With a single registered source (source_name optional):

curl -X POST http://localhost:8000/v1/mcp \
  -H "Authorization: Bearer <KEY>" \
  -H "Content-Type: application/json" \
  -d '{
    "jsonrpc": "2.0",
    "id": 3,
    "method": "tools/call",
    "params": {
      "name": "query_source",
      "arguments": {
        "sql": "SELECT country, COUNT(*) AS n FROM data GROUP BY country ORDER BY n DESC LIMIT 10"
      }
    }
  }'

With multiple registered sources (source_name required):

curl -X POST http://localhost:8000/v1/mcp \
  -H "Authorization: Bearer <KEY>" \
  -H "Content-Type: application/json" \
  -d '{
    "jsonrpc": "2.0",
    "id": 4,
    "method": "tools/call",
    "params": {
      "name": "query_source",
      "arguments": {
        "sql": "SELECT * FROM data WHERE status = '\''active'\'' LIMIT 20",
        "source_name": "customers"
      }
    }
  }'

Successful response:

{
  "jsonrpc": "2.0",
  "id": 3,
  "result": {
    "content": [
      {
        "type": "text",
        "text": "{\"source\":\"customers\",\"columns\":[\"country\",\"n\"],\"rows\":[{\"country\":\"US\",\"n\":1420},{\"country\":\"GB\",\"n\":380}],\"rows_returned\":2}"
      }
    ]
  }
}

The text field contains a JSON-serialised result object.
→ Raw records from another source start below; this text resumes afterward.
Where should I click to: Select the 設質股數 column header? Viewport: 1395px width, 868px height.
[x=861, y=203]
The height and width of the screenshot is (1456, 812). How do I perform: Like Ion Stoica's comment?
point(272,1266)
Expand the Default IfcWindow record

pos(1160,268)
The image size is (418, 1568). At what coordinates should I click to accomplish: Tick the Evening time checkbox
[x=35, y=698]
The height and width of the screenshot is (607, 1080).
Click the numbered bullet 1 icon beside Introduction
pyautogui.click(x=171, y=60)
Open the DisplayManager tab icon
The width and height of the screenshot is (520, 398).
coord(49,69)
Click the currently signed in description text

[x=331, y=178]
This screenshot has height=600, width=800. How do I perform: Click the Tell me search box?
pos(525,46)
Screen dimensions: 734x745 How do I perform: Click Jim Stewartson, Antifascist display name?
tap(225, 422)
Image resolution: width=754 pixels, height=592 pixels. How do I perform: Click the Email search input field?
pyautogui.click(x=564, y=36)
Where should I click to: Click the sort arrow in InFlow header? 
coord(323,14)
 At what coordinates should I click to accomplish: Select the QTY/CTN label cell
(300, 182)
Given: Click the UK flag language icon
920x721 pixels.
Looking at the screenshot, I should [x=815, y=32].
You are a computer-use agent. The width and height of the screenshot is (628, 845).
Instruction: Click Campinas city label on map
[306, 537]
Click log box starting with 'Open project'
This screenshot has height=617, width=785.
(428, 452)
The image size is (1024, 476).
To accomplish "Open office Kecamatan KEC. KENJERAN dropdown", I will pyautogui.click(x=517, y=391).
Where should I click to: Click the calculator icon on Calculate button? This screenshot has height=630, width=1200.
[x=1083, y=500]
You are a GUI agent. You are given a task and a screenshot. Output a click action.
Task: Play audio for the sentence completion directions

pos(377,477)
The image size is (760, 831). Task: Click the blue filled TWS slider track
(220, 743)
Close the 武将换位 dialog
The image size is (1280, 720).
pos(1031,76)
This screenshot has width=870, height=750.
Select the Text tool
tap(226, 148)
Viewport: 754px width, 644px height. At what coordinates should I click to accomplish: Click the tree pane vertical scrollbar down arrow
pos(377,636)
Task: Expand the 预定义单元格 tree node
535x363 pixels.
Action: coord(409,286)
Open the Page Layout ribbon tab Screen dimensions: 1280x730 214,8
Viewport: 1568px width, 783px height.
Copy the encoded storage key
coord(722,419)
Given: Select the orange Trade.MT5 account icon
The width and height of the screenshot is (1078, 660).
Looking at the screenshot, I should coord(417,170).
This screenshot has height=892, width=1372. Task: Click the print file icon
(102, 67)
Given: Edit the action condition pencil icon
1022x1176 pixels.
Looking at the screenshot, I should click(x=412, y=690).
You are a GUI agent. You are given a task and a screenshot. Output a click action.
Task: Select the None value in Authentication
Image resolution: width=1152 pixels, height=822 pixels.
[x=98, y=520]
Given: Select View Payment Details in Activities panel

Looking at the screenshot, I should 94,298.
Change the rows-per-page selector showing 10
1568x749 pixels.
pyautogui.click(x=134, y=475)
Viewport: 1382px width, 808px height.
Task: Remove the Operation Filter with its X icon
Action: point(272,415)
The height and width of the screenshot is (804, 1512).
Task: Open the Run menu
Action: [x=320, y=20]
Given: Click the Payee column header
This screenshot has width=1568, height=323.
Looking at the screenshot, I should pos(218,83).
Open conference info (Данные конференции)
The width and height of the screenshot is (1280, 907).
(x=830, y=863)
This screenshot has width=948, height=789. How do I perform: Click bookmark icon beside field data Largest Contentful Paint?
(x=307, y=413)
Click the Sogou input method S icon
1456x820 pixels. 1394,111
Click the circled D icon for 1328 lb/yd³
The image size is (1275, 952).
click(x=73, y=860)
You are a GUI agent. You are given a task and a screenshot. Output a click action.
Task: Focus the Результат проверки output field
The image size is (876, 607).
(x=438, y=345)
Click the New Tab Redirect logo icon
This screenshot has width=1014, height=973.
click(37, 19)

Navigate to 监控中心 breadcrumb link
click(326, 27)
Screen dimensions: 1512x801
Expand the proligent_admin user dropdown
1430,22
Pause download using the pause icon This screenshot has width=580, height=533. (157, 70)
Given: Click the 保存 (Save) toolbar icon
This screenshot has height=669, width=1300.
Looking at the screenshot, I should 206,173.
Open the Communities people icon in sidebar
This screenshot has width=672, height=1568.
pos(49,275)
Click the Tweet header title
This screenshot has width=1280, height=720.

AI tools receive this and can present it as a table or process it programmatically.

Error response (tool-level error, still HTTP 200):

{
  "jsonrpc": "2.0",
  "id": 3,
  "result": {
    "content": [{"type": "text", "text": "SQL validation error: Only SELECT statements are allowed"}],
    "isError": true
  }
}

Error codes¶

HTTP status	JSON-RPC error code	Meaning
200	—	Success (check `isError` for tool-level errors)
400	-32700	Parse error — invalid JSON
400	-32600	Invalid JSON-RPC version
400	-32601	Method not found
401	-32001	Unauthorized (missing/invalid token)
429	-32000	Rate limit exceeded

Rate limiting on MCP¶

DB-managed API keys are rate-limited on the MCP path in the same way as the REST API. The rate limit check runs after authentication and before the tool call. HTTP 429 is returned with X-RateLimit-* headers when the limit is exceeded.

Audit log¶

Every successful tools/call writes a line to tdb_audit.jsonl, same format as the REST query endpoint. Failed calls (auth failures, SQL validation errors) are logged as warnings only.